Look at the difference between the middle one on the bottem row and the one on the very top pf the piramid. IS it possible they are supers?


----------



## bmpower007 (Feb 11, 2005)

They look like reg redz to me from this photo...where did they come from? Try getting some better quality pics up but they have some great color on them from this pic.


----------



## RB 32 (Mar 2, 2005)

They are regular captive Reds!


----------



## Draven1 (Nov 5, 2005)

They appear to regular RBPs


----------



## Ja'eh (Jan 8, 2007)

Judging by the colour I would say regular reds but an even better clue would be the eyes but there is too much light shining off of them.


----------



## a-ronn (Jun 12, 2006)

RB 32 said:


> They are regular captive Reds!


Give me some insite on how you can tell they are just captive reds id like to know lol


----------



## CorGravey (Feb 13, 2007)

Ill get some better pics. Some of them have color protruding back to their anal fin this is why i was wondering. Better pics later, need batteries.


----------



## d851 (Oct 31, 2006)

the majority of my reds have red all the way to there anal fin -









crap pic but you get the idea, all but one of my reds are tank bred.

My understanding is that the term 'super red' is applied to a pygo nat that has alot more colour than normal, these occur mainly in peru, they are the same fish as a normal red.

checkout opefe for more detailed info.

Are your fish 'wild' ?

daz


----------



## Rice & Beanz (Oct 30, 2006)

Here is a link to another thread of my friend....his super red...

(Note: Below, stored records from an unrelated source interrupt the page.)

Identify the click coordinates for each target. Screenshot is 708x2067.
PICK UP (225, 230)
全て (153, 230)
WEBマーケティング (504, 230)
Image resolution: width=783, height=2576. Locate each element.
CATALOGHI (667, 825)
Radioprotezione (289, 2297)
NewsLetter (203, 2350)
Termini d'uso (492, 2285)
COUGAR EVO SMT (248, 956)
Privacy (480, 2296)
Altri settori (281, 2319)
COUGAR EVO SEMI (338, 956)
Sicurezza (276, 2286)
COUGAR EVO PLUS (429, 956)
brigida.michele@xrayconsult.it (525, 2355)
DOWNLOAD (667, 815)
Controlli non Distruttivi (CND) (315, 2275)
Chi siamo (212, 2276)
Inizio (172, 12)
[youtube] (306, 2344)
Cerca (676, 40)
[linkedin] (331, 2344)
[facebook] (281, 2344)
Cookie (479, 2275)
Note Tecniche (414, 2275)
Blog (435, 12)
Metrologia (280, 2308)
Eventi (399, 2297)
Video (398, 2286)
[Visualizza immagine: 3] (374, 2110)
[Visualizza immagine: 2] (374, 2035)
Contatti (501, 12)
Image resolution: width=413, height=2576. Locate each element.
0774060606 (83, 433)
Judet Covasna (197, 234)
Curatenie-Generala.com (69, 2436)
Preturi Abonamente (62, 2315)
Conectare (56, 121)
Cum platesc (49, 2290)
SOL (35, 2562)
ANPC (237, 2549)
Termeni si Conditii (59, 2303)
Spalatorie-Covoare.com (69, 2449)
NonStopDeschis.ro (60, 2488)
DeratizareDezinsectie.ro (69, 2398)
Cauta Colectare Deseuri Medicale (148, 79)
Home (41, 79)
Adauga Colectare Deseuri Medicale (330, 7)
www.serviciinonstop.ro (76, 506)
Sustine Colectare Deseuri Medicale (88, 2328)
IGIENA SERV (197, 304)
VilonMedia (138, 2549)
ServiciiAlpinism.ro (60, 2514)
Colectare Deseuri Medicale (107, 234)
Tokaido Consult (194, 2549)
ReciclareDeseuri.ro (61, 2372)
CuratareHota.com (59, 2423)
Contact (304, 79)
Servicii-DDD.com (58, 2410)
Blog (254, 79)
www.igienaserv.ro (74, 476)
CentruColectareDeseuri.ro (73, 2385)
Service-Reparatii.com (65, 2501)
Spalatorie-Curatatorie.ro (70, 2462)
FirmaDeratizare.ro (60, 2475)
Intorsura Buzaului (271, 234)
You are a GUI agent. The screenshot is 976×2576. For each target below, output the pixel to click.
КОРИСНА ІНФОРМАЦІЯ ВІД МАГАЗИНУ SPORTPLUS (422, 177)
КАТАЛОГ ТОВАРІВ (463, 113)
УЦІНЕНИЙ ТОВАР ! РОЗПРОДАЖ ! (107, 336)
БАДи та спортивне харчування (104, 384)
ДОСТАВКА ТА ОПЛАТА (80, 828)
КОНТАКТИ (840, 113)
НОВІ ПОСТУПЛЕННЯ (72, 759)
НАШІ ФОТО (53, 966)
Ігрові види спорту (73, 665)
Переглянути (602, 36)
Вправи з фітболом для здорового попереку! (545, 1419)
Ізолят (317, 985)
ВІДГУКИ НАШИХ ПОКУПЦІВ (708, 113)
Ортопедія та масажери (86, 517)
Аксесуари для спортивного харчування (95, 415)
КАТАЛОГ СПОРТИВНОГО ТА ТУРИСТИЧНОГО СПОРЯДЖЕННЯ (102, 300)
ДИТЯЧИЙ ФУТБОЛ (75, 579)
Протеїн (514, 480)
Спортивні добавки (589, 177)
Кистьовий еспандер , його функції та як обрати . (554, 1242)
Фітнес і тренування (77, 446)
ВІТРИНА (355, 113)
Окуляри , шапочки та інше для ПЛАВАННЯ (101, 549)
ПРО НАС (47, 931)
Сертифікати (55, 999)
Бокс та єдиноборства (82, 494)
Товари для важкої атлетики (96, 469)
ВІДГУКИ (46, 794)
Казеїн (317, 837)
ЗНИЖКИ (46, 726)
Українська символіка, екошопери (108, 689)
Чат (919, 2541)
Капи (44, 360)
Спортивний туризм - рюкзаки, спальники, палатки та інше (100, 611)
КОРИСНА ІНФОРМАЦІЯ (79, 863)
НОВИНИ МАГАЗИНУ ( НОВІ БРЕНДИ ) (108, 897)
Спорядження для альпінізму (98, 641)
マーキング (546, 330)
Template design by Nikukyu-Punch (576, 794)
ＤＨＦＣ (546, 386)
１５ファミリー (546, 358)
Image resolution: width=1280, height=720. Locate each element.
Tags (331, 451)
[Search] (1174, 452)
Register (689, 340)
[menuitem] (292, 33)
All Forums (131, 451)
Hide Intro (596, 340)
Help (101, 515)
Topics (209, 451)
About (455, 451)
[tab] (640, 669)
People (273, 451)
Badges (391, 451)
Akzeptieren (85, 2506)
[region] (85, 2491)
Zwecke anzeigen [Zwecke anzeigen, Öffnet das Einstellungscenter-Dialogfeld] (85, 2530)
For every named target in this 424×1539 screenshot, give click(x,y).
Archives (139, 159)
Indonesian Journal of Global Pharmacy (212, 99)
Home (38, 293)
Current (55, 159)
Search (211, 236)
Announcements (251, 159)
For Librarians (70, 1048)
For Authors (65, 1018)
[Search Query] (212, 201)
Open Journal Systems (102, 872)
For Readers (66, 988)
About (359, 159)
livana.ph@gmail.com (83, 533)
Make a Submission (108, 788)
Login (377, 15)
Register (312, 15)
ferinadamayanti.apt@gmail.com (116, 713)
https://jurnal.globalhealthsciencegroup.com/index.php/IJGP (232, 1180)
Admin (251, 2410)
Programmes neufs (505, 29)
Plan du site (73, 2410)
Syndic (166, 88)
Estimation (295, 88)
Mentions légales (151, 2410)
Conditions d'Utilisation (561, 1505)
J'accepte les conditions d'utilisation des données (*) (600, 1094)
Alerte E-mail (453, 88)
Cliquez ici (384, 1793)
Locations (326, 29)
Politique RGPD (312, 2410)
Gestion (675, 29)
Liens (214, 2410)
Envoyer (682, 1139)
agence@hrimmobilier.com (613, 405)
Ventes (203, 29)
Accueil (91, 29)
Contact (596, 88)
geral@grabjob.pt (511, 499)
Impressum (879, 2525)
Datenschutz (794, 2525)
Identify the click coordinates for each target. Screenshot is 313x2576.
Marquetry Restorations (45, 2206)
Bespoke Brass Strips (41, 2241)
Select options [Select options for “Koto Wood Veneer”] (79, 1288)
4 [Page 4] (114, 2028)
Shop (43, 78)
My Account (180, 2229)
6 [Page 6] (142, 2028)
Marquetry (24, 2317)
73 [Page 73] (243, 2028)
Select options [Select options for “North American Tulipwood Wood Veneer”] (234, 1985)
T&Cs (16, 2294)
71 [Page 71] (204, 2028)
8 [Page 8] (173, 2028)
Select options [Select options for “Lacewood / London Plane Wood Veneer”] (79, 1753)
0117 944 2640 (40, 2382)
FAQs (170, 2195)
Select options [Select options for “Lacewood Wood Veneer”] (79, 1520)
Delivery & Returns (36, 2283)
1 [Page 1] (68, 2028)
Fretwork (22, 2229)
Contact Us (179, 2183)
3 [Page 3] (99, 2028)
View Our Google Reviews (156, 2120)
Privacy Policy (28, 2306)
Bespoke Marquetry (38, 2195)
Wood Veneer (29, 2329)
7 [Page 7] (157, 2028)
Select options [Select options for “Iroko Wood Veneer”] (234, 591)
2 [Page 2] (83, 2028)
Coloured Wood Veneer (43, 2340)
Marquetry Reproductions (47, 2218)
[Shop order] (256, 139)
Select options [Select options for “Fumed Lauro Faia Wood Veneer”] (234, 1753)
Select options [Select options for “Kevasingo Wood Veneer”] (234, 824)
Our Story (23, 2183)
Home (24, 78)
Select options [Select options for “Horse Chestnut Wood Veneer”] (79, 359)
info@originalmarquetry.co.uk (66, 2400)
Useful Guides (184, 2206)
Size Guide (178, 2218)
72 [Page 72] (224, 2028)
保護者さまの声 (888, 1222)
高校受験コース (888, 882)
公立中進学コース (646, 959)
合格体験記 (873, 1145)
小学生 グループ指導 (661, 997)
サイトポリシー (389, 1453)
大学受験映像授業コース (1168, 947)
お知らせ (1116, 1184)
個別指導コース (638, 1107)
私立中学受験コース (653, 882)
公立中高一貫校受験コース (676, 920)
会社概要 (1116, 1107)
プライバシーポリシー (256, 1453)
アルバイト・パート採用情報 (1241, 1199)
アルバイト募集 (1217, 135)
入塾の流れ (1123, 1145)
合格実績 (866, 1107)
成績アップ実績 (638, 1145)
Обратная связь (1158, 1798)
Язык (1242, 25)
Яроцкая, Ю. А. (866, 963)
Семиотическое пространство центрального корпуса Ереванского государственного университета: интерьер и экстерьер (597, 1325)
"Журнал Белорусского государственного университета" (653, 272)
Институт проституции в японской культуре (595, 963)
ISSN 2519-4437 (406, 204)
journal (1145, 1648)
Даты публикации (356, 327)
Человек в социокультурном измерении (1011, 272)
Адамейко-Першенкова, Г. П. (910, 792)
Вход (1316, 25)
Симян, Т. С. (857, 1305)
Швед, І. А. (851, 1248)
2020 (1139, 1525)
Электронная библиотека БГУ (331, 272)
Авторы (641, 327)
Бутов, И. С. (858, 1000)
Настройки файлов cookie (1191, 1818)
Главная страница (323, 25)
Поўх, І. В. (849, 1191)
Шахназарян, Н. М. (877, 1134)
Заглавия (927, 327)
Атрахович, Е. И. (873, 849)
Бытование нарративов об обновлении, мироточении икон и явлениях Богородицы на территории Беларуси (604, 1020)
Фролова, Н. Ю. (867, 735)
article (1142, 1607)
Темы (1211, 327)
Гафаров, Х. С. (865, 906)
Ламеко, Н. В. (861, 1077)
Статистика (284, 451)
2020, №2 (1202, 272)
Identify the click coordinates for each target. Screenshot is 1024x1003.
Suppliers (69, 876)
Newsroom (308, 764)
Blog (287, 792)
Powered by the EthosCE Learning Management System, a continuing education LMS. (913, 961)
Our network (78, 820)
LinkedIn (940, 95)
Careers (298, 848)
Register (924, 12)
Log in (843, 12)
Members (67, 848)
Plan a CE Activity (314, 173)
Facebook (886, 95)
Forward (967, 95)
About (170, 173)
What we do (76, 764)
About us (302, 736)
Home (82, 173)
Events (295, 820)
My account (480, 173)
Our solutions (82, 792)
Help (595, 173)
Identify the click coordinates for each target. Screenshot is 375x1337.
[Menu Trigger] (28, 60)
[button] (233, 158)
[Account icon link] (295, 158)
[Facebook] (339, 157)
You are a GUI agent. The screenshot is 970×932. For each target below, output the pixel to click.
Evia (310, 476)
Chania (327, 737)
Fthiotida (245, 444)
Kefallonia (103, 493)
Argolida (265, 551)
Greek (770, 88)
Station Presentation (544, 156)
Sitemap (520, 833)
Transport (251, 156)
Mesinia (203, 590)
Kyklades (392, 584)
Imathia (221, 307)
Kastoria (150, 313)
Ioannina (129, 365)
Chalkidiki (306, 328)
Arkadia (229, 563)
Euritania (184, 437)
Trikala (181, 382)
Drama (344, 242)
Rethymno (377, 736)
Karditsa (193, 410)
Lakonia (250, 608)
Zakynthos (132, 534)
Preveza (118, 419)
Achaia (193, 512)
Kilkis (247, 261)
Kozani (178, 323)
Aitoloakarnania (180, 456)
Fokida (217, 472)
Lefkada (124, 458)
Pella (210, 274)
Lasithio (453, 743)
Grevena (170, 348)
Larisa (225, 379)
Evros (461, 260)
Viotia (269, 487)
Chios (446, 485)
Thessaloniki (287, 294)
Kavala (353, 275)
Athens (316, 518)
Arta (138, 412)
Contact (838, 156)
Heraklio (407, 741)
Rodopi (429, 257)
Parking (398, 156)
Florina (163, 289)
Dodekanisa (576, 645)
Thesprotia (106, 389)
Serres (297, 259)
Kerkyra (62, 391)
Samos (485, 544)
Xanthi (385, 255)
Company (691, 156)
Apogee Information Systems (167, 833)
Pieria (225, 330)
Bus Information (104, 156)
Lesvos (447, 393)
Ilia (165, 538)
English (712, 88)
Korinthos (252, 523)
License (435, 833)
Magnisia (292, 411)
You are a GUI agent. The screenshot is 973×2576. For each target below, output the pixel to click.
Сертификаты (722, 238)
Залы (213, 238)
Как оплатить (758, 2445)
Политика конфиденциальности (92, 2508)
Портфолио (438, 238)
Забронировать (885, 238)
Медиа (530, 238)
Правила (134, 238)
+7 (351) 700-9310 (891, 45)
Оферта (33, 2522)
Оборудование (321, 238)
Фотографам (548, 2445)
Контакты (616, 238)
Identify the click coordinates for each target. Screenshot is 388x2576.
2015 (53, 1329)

http://www.piranha-fury.com/pfury/index.php?showtopic=154469

You cant really tell on the pictures but when you see in person , you can tell the difference


----------



## Ja'eh (Jan 8, 2007)

d851 said:


> the majority of my reds have red all the way to there anal fin -
> 
> View attachment 145856
> 
> ...


Most natts show alot of red when they're under 4" so sometimes it's difficult to tell them apart.


----------



## CorGravey (Feb 13, 2007)

Super reds also have 2 extra vertibrae in their spine. A true super is only distinguishable by dissection.


----------



## holmes14 (Apr 15, 2007)

CorGrav420 said:


> Super reds also have 2 extra vertibrae in their spine. A true super is only distinguishable by dissection.


you here that! now start chopping them up!


----------



## CorGravey (Feb 13, 2007)

Haha lol, how bout, NO!

I love my fish no matter what they are.


----------